--- Extracted data Enclosed Below ---

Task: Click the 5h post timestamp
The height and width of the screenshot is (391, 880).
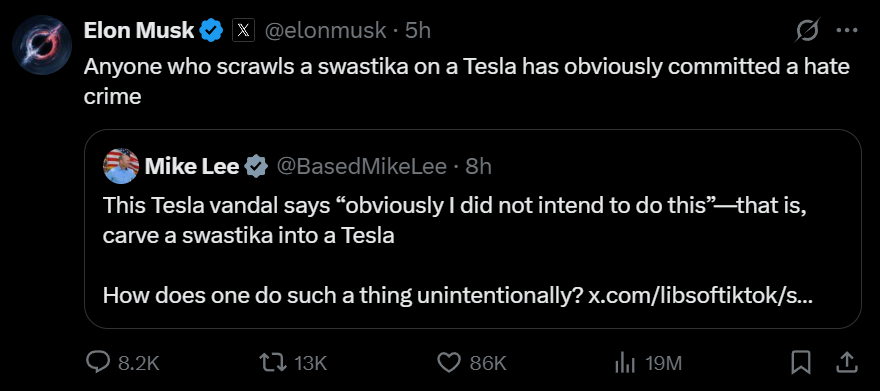Action: 418,30
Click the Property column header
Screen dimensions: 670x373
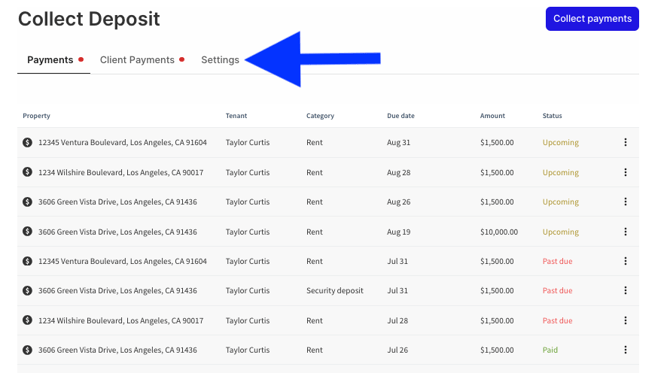point(36,116)
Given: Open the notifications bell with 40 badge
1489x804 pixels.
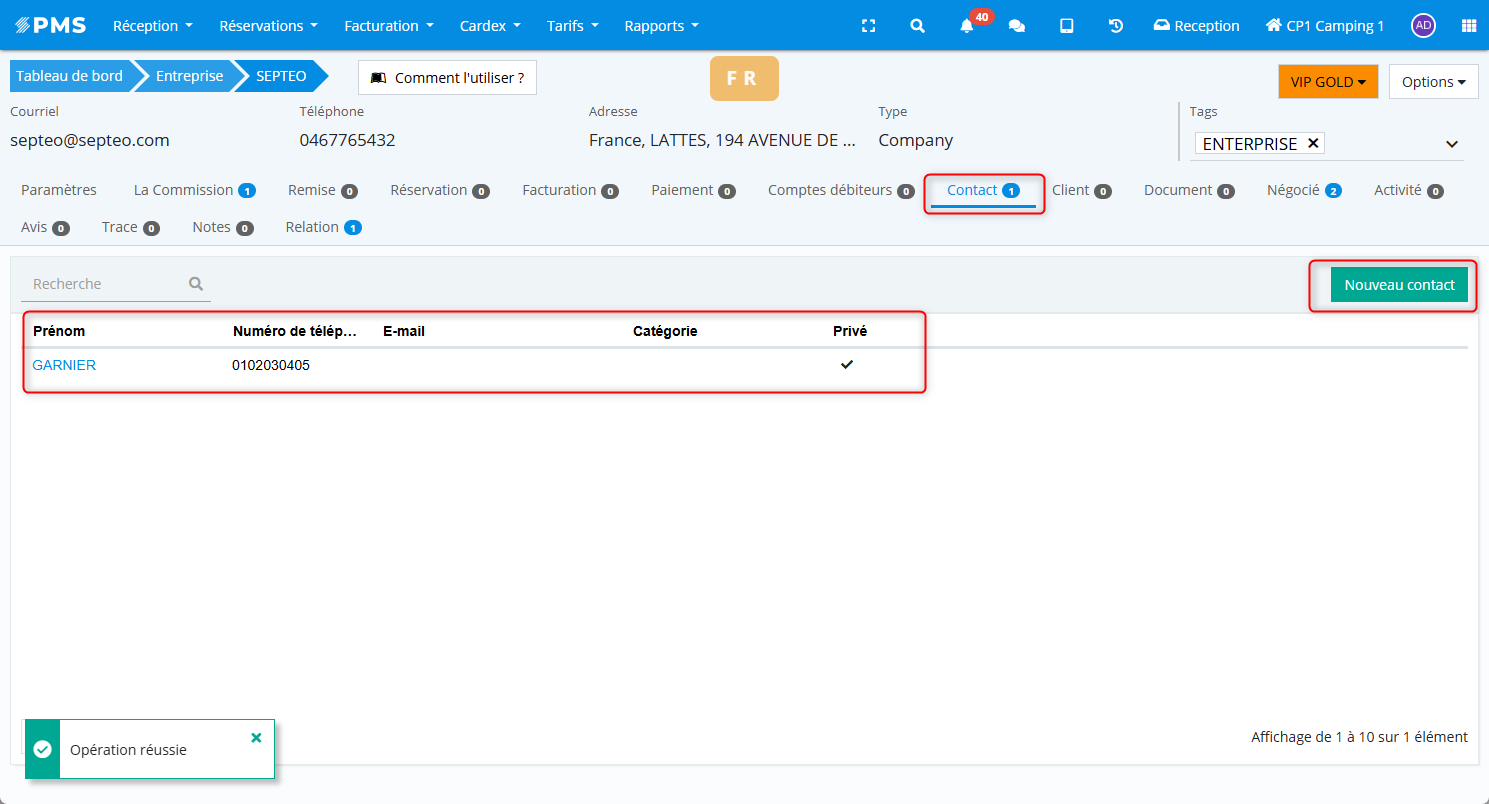Looking at the screenshot, I should [967, 26].
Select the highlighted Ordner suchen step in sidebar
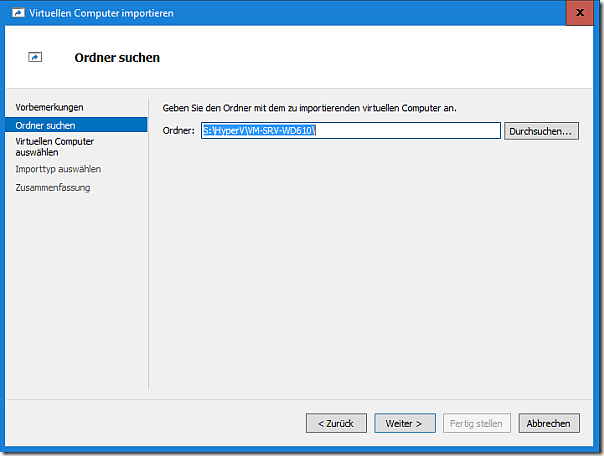The height and width of the screenshot is (456, 604). [45, 125]
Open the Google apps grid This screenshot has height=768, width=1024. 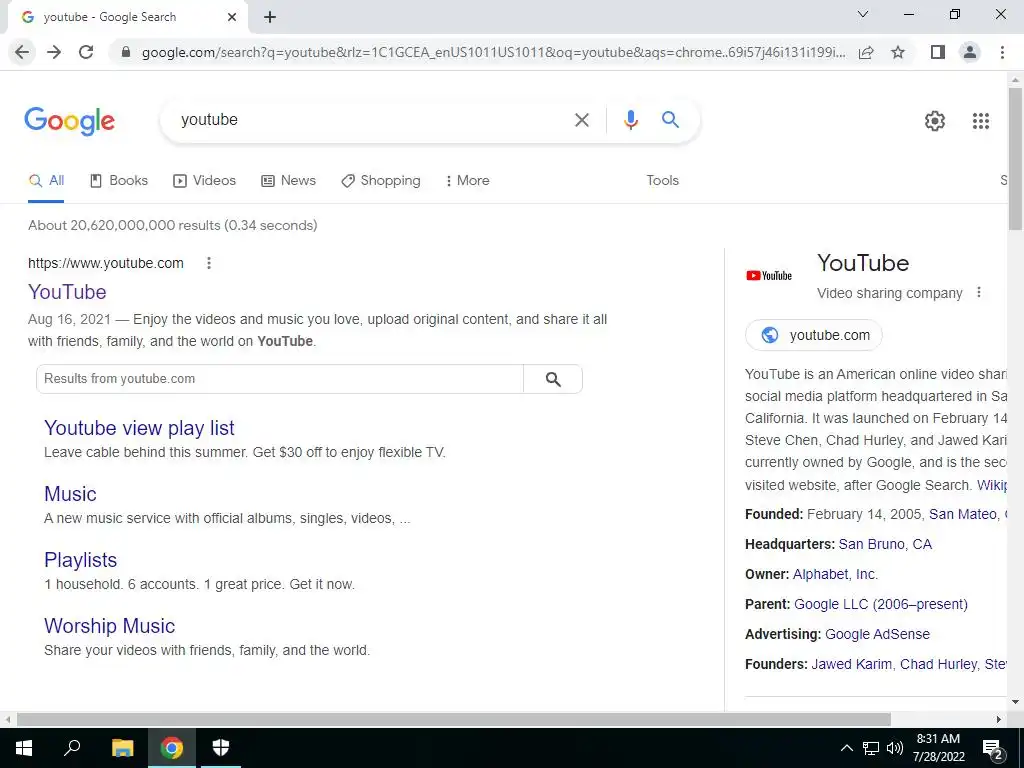pyautogui.click(x=980, y=121)
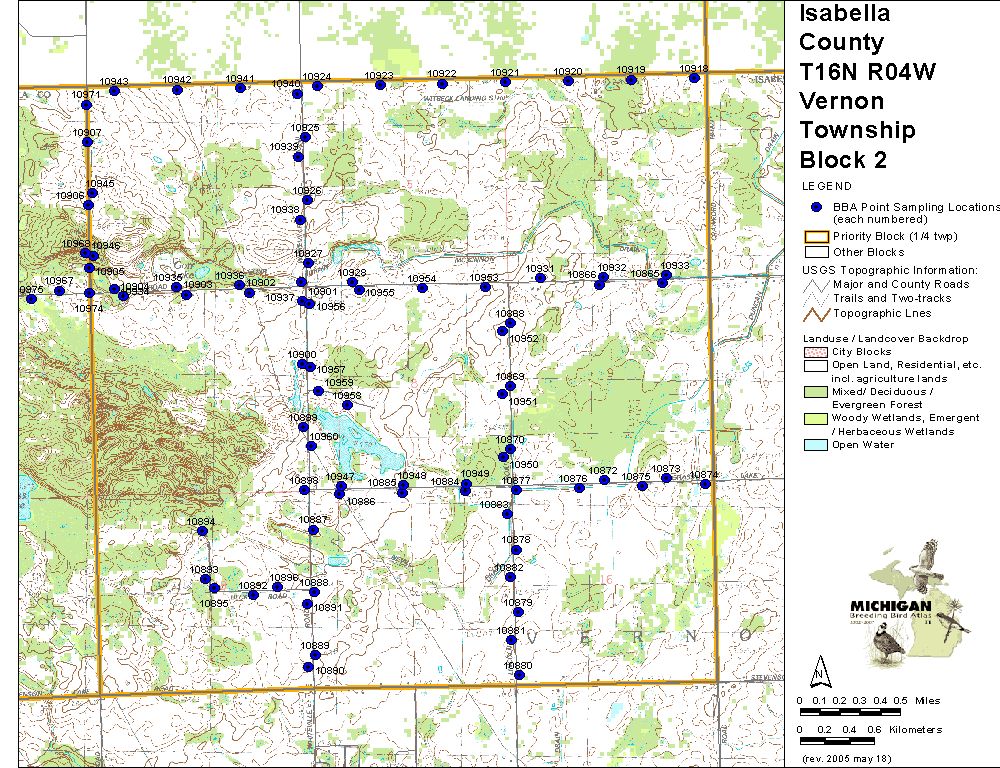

--- End of Enclosed Extracted data ---

→ Your assignment
Output the data above exactly, beginning at its first line and ending with the line that holds "Given: Open the". Leave out the pictures and add nothing.

→ Response
Task: Click the 5h post timestamp
The height and width of the screenshot is (391, 880).
Action: 418,30
Click the Property column header
Screen dimensions: 670x373
point(36,116)
Given: Open the notifications bell with 40 badge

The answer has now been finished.